I'm sick of zombies, so it tells you something that I found The Cured to be a surprisingly effective movie based on a reasonably intelligent screenplay. My positive reaction also may have something to do with the fact that the movie takes place in Ireland and features a strong cast. Here's the set-up: A strange virus has turned many ordinary Irish men and women into vicious flesh eaters. Much damage has been done, but a cure has been developed. Many of those who were attacking their fellow citizens again have achieved normality. There are three catches: First, those cured of this terrible virus remember the havoc they wreaked. Second, some 25 remaining sufferers -- all locked in a secure facility -- have proven resistant to the cure. Third, those who never were infected are brutally prejudiced against those who were. Early on, Senan (Sam Keeley), a cured man, is released from quarantine and taken in by his sister-in-law (Ellen Page), a woman who lost her husband in an attack and who now lives with her young son. The movie may strike some as an allegory about AIDS or some other terrible affliction that produces both physical suffering and social stigma. Director David Freyne creates a chilly atmosphere as he sharpens a conflict between Senan and one of his newly released quarantine buddies (Tom Vaughan-Lawlor). It may be far from perfect, but The Cured has more on its mind than grit and gore. It also benefits from a cast that knows how to make us feel as if what we're watching is grounded in a world populated by real people.
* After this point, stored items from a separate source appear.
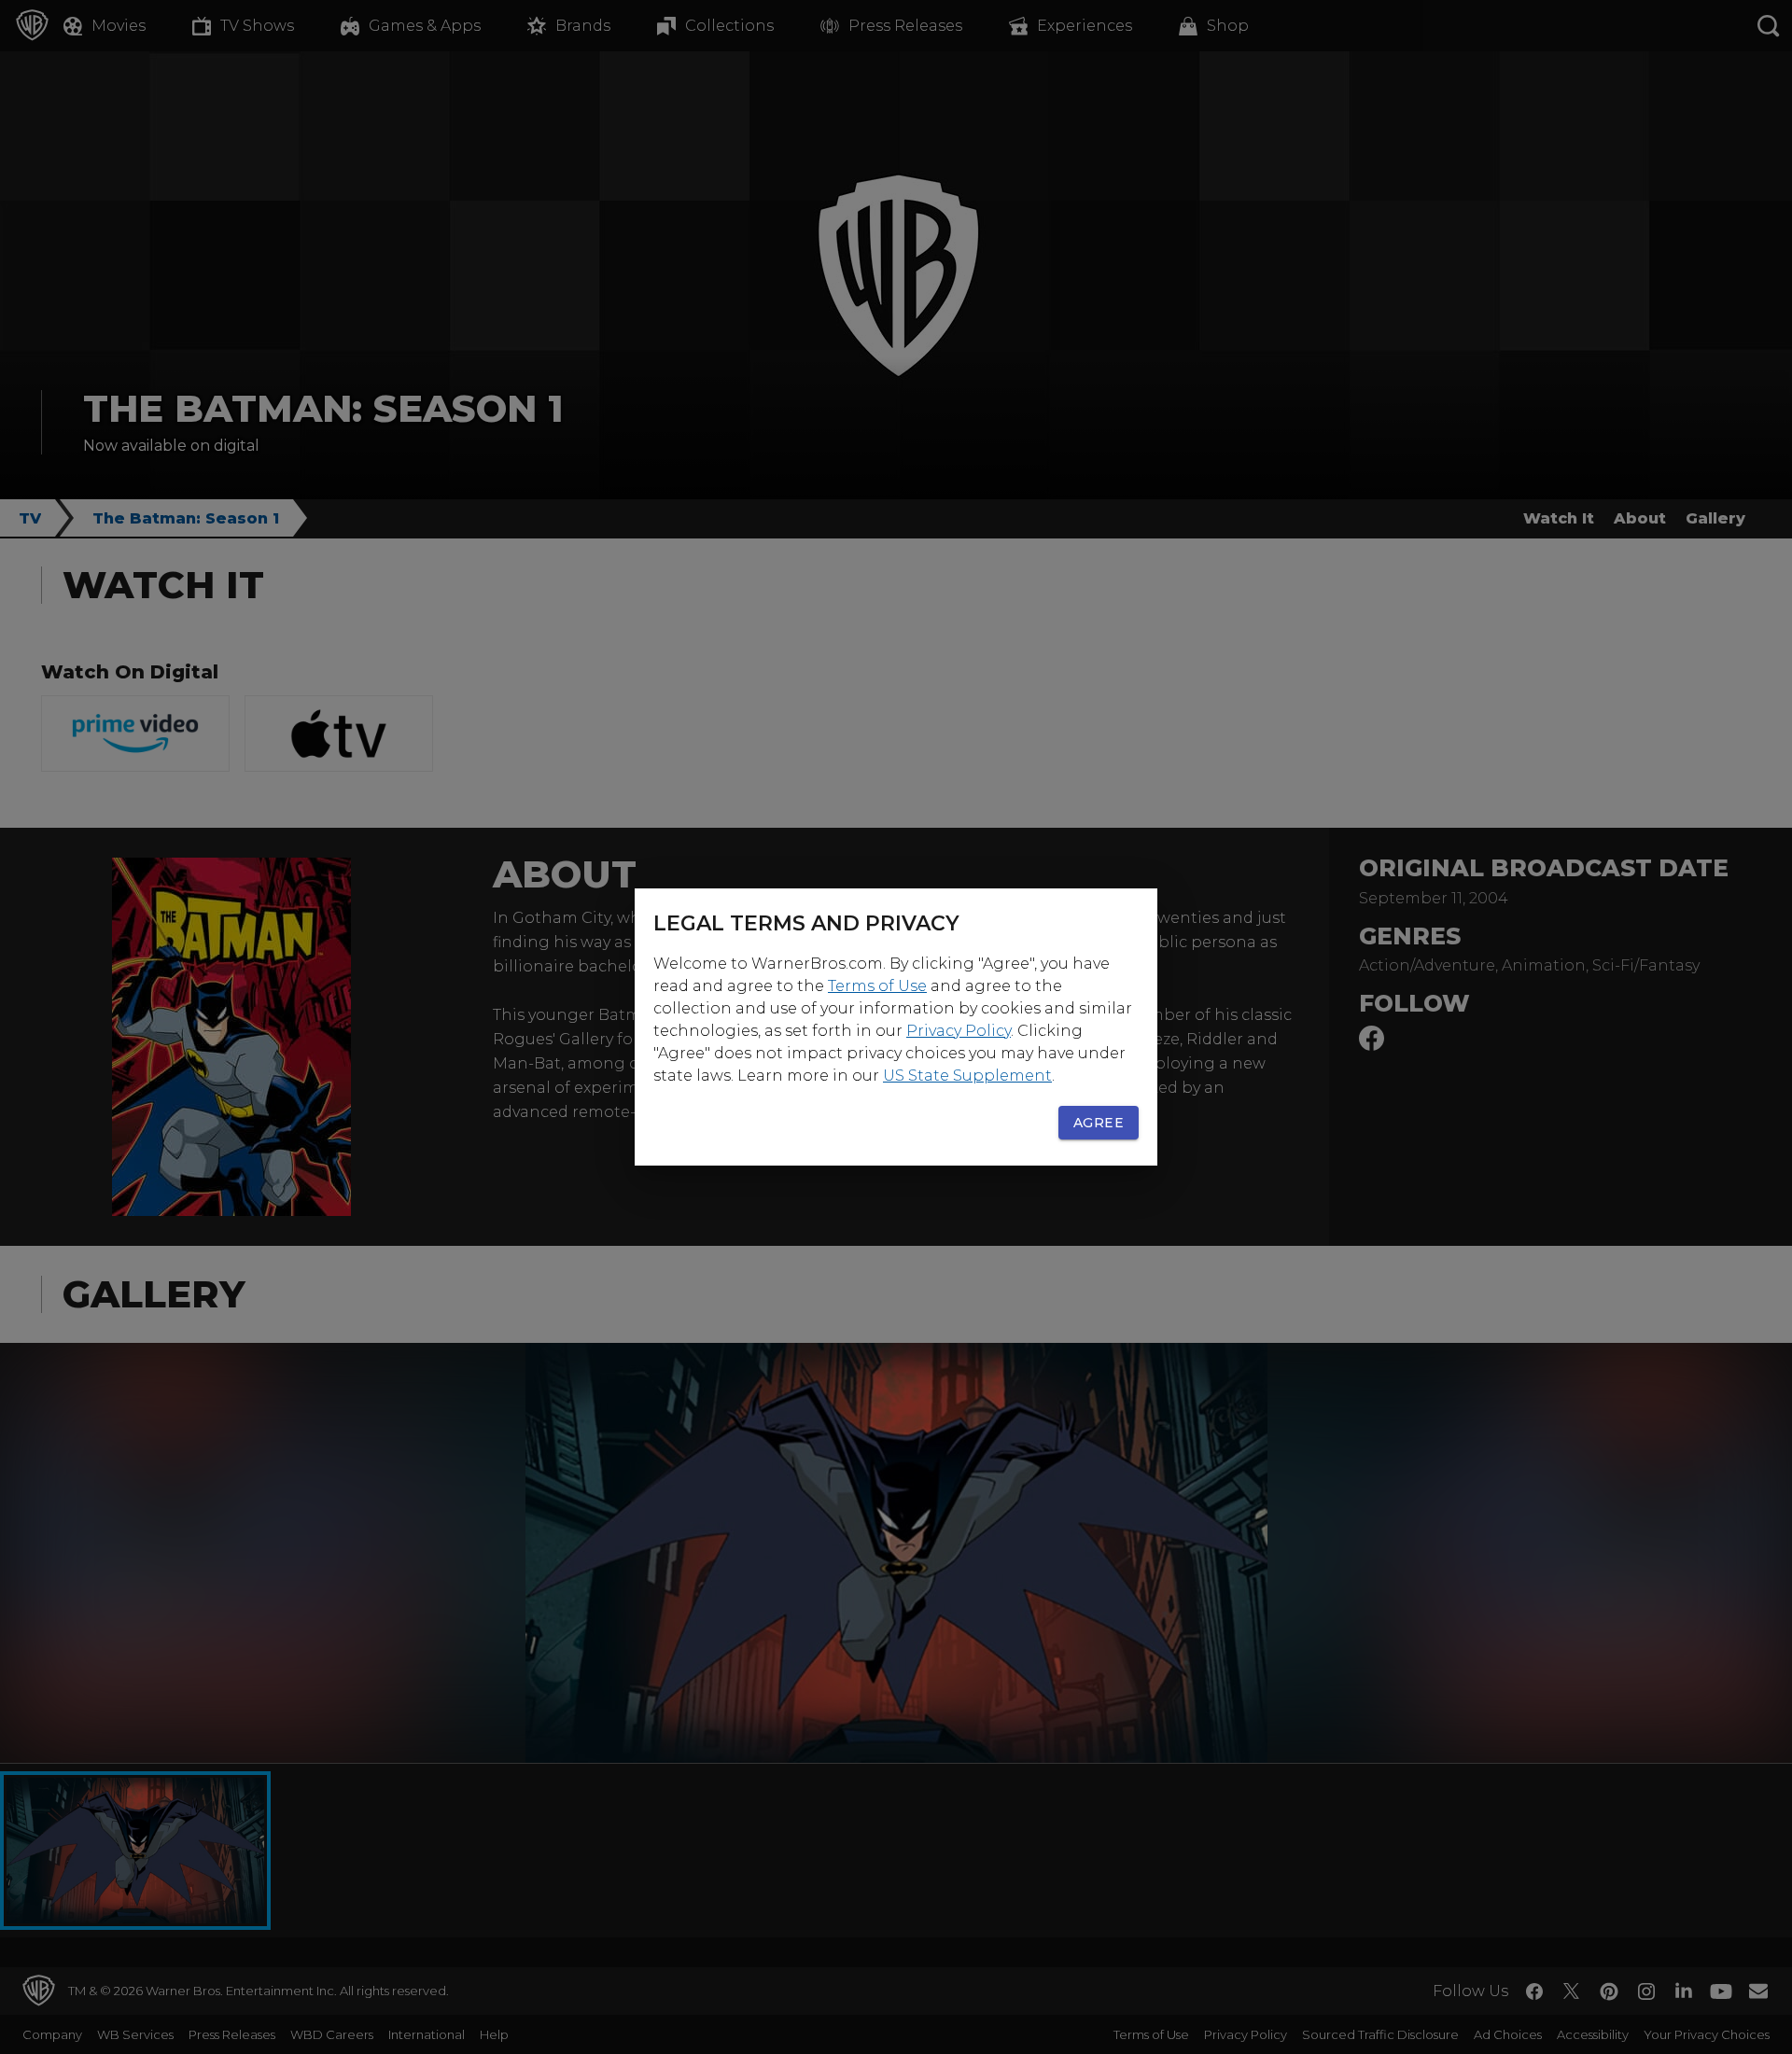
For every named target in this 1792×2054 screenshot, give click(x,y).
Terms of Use (877, 986)
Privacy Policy (958, 1031)
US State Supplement (967, 1075)
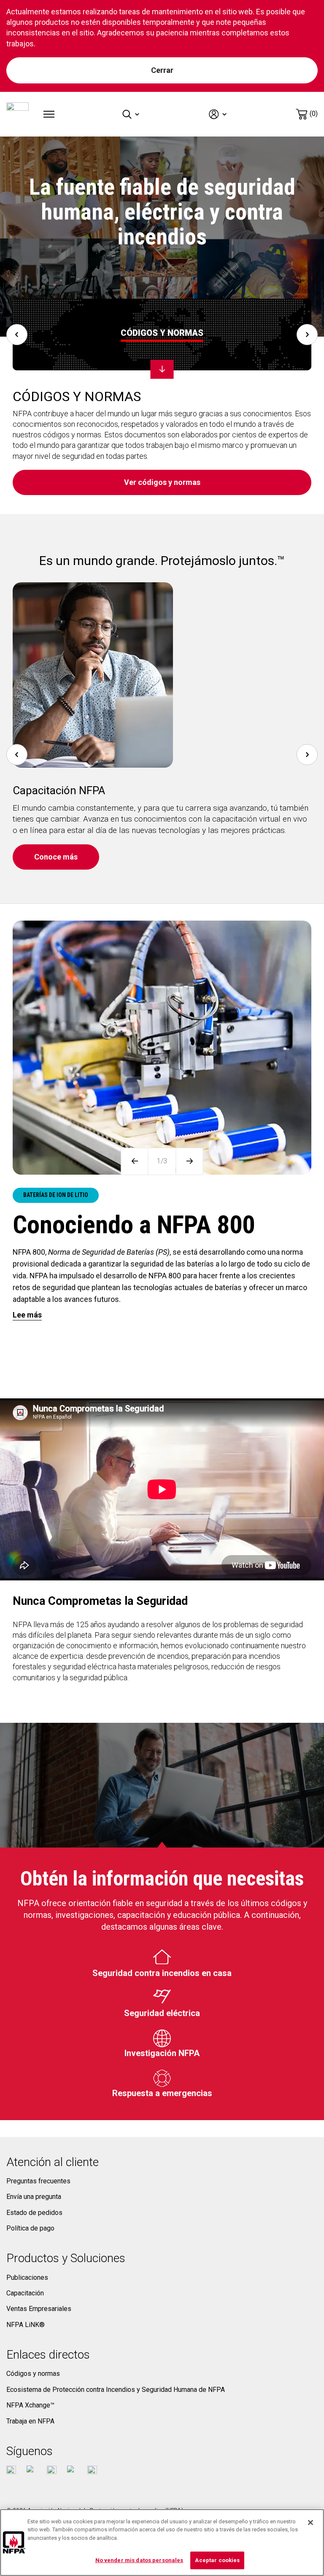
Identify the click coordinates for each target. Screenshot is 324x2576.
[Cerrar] (310, 2522)
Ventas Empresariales (38, 2309)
'MIDNIGHTERS' HINGES ON ISSUES OF TRUST
A couple drives down a lonely wooded road on New Year's Eve. If you've ever seen a horror movie or a thriller, you know that it won't be long before this husband and wife will hit something and their lives will change course. Of course, husband and wife, who've been drinking a bit, slam into a man who's standing in the middle of the road, as if waiting to be hit. From that point on, it seems as if Midnighters will be another horror movie about a dead person who refuses to stay dead. But director Julius Ramsay's debut feature proves more ambitious. The movie becomes a story about eroding trust among a group of characters whose troubles begin when they agree to cover up the accident that kicks off the movie. Lindsey (Alex Essoe) and Jeff (Dylan McTee) bumble their way through the initial cover-up. When Lindsey's younger sister (Perla Haney-Jardine) shows up, the script adds another layer of complication. The plot (and alas some brutal violence) thickens when a man identifying himself as a detective (Ward Horton) arrives, presumably to pose routine questions about the accident. The story seems an excuse to create a situation in which abundant betrayals either can be threatened or unleashed. The screenplay was written by the director's brother, Alston, who once worked as a speechwriter for Secretary of Defense Robert Gates. I wish Midnighters hadn't gone quite so far with a couple of torture scenes, but -- all in all -- the movie qualifies as a promising first feature.